Looking for the solution:Now there are a number of equipments that are available to us for this purpose. We need to have a look at the physical conditions of the stream. All the components are in liquid state at 110 oC and 27 atm pressure.

We need to recycle some of the Acetic Acid and the catalyst back to reactor. Both of these are required to be there for further conversion. The feed mixture is in homogenous phase. This makes our choice quite simple. We can eliminate the possibility of a phase separator. One thing that must be kept in mind is that the solution has to be economical and quite effective. If we have a look at various industries; we find that most industries generate a second phase from this feed and recycle successfully some of the desired components in liquid state. This is quite an energy efficient process. Now let’s have a look at the possible choices that we have at our hand.

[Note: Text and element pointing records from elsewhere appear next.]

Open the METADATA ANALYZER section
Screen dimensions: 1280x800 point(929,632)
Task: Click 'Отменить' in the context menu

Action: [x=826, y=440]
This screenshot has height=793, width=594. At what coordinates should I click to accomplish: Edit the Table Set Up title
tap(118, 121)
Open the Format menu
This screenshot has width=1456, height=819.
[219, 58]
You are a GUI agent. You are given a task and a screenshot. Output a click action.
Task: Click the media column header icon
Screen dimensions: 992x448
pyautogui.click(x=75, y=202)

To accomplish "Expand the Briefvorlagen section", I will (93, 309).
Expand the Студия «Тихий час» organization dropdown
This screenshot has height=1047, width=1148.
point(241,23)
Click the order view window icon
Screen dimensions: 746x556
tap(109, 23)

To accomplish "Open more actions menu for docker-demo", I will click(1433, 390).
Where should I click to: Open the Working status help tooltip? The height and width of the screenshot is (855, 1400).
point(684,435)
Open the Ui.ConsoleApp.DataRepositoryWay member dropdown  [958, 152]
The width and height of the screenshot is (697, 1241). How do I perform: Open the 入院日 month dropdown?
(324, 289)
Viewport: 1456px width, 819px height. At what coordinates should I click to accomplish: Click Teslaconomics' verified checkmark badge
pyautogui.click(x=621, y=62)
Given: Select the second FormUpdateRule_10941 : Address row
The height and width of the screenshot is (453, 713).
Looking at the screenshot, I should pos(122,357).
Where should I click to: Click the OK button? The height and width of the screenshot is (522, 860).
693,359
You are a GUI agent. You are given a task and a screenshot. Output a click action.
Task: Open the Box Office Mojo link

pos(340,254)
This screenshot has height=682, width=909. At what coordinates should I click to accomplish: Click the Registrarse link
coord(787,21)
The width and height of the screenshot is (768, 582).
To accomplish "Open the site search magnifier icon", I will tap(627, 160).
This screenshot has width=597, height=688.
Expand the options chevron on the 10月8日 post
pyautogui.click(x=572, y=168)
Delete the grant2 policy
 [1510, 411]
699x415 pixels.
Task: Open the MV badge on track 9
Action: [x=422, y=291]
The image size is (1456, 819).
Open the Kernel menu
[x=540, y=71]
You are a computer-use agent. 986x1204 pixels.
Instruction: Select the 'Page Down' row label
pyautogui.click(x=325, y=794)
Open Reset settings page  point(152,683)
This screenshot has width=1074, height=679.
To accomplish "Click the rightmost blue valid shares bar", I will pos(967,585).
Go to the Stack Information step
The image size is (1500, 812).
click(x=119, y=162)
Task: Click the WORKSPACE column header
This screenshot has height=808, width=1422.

Possible Choices Available:We have our feed in liquid state in which catalyst is homogenously dissolved. We want some of the Acetic Acid, little amount of water and the catalyst recycled back to reactor. We’ll make use of equipment that can generate the vapor phase without expenditure of much of external energy and then successfully recycle the desired components back to reactor. One choice looks obvious. It’s the Flash Drum. There are other possible alternatives available to us, likewise Knockout Drum, Horizontal Flash Drum or the spherical one. All have their own characteristics and are used in specific situations. We’ll make use of Vertical Flash Drum.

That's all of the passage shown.